The convertible notes feature an initial conversion rate of 18.1154 shares per $1,000 principal, translating to an initial conversion price of approximately US$55.20 per share. This conversion price represents a 35% premium over Supermicro’s closing stock price of US$40.89 on 23 June.

This issuance follows a previous significant convertible notes offering by Supermicro earlier in the year. In February 2025, the company issued US$700 million in convertible senior notes due 2028, bearing a coupon of 2.25%, alongside amendments to approximately US$1.64 billion of existing notes due 2029, adjusting their coupon from 0% to 3.50% and resetting conversion terms.

On the firm’s Q3 2025 earnings call, David Weigand, CFO at Super Micro Computer, said, “CapEx was US$33 million for Q3 resulting in free cash flow of US$594 million for the quarter. During the quarter, we amended the terms of our existing 2029 convertible notes and raised US$700 million in gross proceeds in a new 2028 convertible note from the existing convertible investor group. The proceeds from the new convertible note offering will be used to strengthen our working capital, enable continued investments in R&D and expand global capacity as needed. The closing Q3 balance sheet cash position was US$2.54 billion, while bank and convertible note debt was US$2.49 billion resulting in a net cash position of US$44 million versus a negative net cash position of US$479 million last quarter.”
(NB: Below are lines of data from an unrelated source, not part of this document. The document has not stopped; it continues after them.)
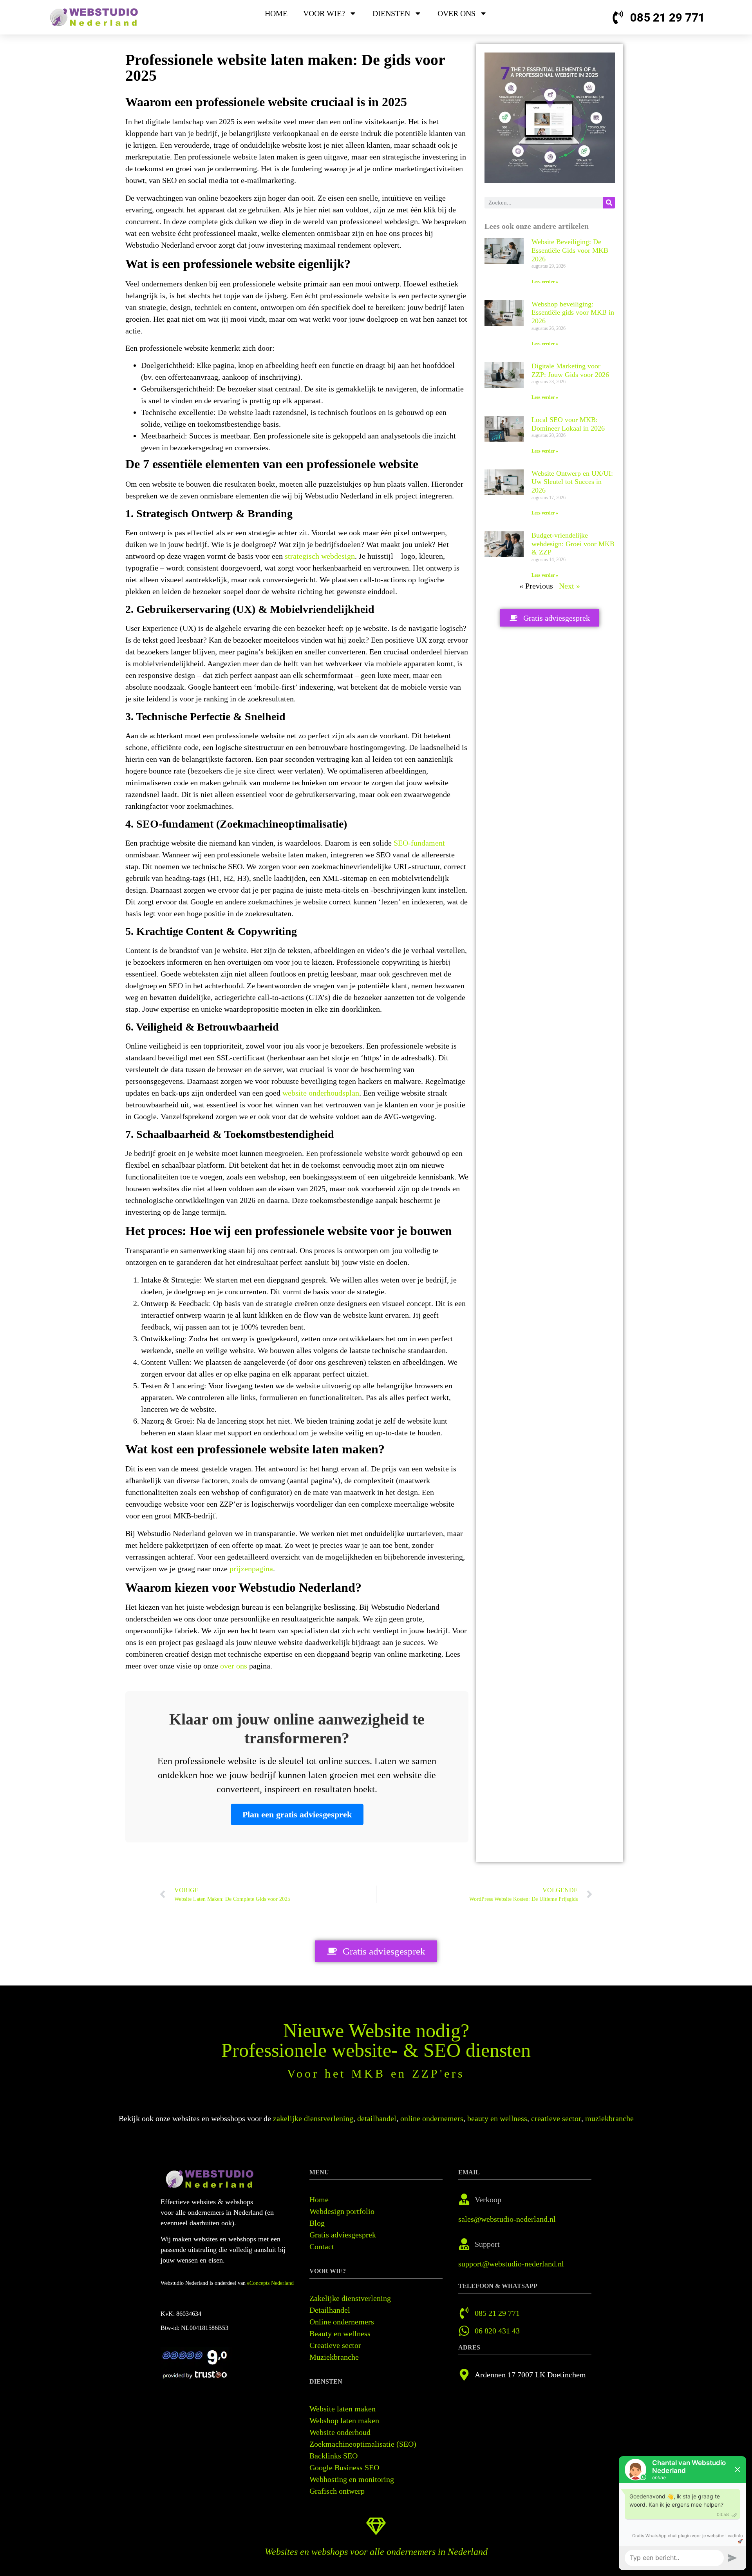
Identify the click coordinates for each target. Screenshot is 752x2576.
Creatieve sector (335, 2345)
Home (276, 13)
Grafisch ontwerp (337, 2491)
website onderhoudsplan (320, 1093)
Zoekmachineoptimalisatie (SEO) (362, 2444)
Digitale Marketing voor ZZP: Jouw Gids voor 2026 (570, 370)
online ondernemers (431, 2118)
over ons (233, 1665)
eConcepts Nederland (270, 2283)
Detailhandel (329, 2310)
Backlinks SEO (333, 2455)
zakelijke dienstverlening (313, 2118)
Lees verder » (544, 281)
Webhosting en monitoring (351, 2479)
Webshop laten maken (344, 2420)
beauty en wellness (497, 2118)
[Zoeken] (609, 202)
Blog (317, 2223)
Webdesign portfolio (341, 2211)
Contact (321, 2246)
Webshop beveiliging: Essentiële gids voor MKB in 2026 (572, 312)
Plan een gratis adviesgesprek (297, 1814)
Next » (569, 586)
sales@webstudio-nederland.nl (507, 2219)
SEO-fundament (419, 843)
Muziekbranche (334, 2357)
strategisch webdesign (320, 556)
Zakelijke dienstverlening (350, 2298)
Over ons (456, 13)
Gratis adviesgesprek (342, 2234)
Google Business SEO (344, 2467)
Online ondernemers (341, 2321)
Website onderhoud (340, 2432)
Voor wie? (324, 13)
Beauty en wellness (340, 2333)
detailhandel (376, 2118)
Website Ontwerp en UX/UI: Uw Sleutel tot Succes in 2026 (572, 481)
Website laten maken (342, 2408)
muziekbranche (609, 2118)
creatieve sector (556, 2118)
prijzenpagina (251, 1568)
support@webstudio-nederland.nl (511, 2263)
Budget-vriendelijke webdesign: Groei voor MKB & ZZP (573, 543)
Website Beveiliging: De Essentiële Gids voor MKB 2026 (569, 250)
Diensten (391, 13)
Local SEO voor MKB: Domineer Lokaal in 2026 (568, 424)
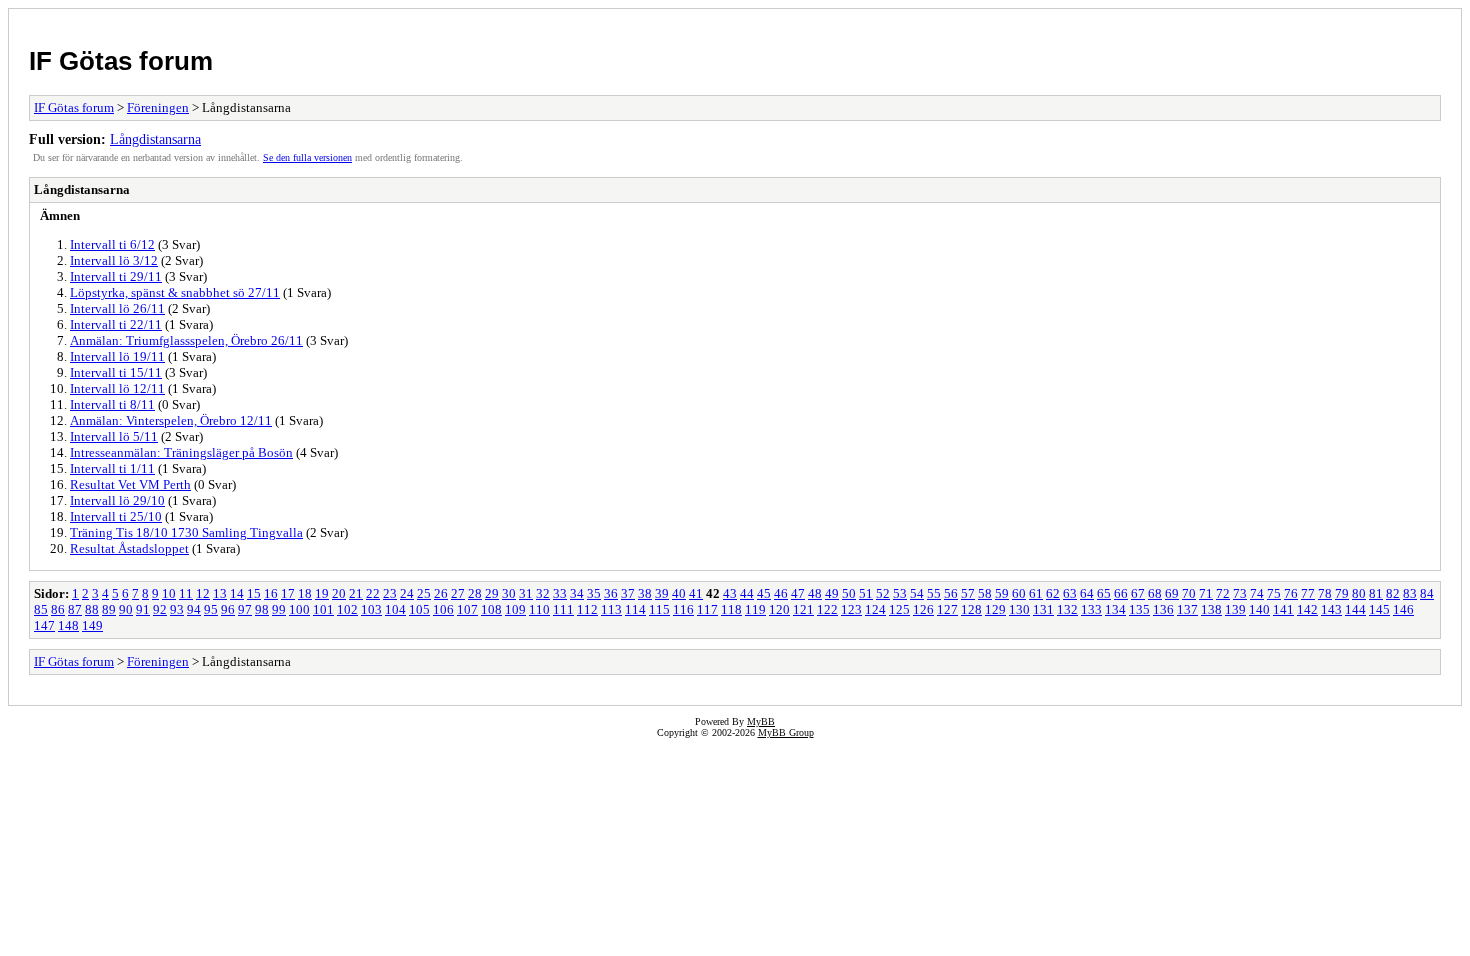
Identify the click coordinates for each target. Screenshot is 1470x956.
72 (1223, 593)
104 (395, 609)
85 (41, 609)
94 (194, 609)
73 (1240, 593)
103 (371, 609)
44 (747, 593)
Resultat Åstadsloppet (129, 548)
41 (696, 593)
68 (1155, 593)
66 (1121, 593)
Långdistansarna (155, 139)
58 (985, 593)
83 (1410, 593)
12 (203, 593)
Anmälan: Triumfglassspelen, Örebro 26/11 (186, 340)
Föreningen (158, 107)
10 (169, 593)
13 (220, 593)
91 (143, 609)
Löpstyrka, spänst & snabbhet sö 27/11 (175, 292)
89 (109, 609)
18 (305, 593)
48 (815, 593)
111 (563, 609)
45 (764, 593)
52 (883, 593)
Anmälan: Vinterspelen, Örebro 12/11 (171, 420)
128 (971, 609)
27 (458, 593)
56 (951, 593)
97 (245, 609)
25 (424, 593)
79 (1342, 593)
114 (635, 609)
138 (1211, 609)
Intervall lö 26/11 (117, 308)
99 (279, 609)
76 (1291, 593)
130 (1019, 609)
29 (492, 593)
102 (347, 609)
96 (228, 609)
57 (968, 593)
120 (779, 609)
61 (1036, 593)
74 (1257, 593)
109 (515, 609)
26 (441, 593)
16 (271, 593)
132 (1067, 609)
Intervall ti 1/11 (112, 468)
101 (323, 609)
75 (1274, 593)
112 (587, 609)
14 (237, 593)
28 (475, 593)
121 (803, 609)
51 (866, 593)
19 (322, 593)
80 (1359, 593)
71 (1206, 593)
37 (628, 593)
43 (730, 593)
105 (419, 609)
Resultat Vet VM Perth (130, 484)
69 (1172, 593)
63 (1070, 593)
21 (356, 593)
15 (254, 593)
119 (755, 609)
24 (407, 593)
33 (560, 593)
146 (1403, 609)
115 (659, 609)
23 (390, 593)
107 (467, 609)
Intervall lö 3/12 (114, 260)
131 (1043, 609)
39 (662, 593)
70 (1189, 593)
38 (645, 593)
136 (1163, 609)
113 (611, 609)
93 (177, 609)
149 (92, 625)
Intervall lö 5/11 (114, 436)
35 (594, 593)
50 (849, 593)
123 (851, 609)
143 (1331, 609)
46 (781, 593)
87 (75, 609)
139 (1235, 609)
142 (1307, 609)
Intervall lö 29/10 (117, 500)
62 (1053, 593)
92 (160, 609)
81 (1376, 593)
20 (339, 593)
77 (1308, 593)
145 (1379, 609)
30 (509, 593)
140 (1259, 609)
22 (373, 593)
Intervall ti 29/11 (116, 276)
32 (543, 593)
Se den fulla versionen (307, 157)
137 (1187, 609)
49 (832, 593)
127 (947, 609)
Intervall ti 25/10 (116, 516)
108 (491, 609)
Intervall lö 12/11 (117, 388)
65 (1104, 593)
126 (923, 609)
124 (875, 609)
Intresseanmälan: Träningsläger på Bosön (181, 452)
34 (577, 593)
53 (900, 593)
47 (798, 593)
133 (1091, 609)
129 (995, 609)
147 (44, 625)
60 (1019, 593)
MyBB (761, 721)
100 (299, 609)
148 (68, 625)
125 (899, 609)
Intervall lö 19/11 (117, 356)
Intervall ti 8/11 (112, 404)
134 (1115, 609)
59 (1002, 593)
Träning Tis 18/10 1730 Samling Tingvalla (186, 532)
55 (934, 593)
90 (126, 609)
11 (186, 593)
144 (1355, 609)
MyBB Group (786, 732)
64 (1087, 593)
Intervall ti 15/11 (116, 372)
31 (526, 593)
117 (707, 609)
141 (1283, 609)
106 (443, 609)
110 (539, 609)
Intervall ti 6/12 (112, 244)
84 (1427, 593)
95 (211, 609)
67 (1138, 593)
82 (1393, 593)
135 (1139, 609)
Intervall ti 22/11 (116, 324)
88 (92, 609)
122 (827, 609)
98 (262, 609)
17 (288, 593)
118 (731, 609)
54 (917, 593)
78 (1325, 593)
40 (679, 593)
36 (611, 593)
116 (683, 609)
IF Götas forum (121, 61)
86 (58, 609)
Supermicro intends to use approximately US$158.4 million of the net proceeds from the current issuance to fund capped call transactions, designed to mitigate potential dilution from note conversions, with a capped call price initially set at $81.78 per share. Additionally, the company will use around US$200 million of the proceeds to repurchase roughly 4.9 million shares of its common stock concurrently with the note offering, aiming further to offset potential dilution. The remaining proceeds will be directed toward general corporate purposes, including working capital and business expansion.

The notes mature on June 15, 2030, with optional redemption by Supermicro available starting June 15, 2028, subject to specific trading price conditions. Holders have the right to require the company to repurchase the notes upon certain fundamental changes at par, plus any accrued special interest.

The offering is expected to close on June 26, 2025, pending customary closing conditions and is aiming for 0% coupon, but indicative pricing range was 0% to 0.5%.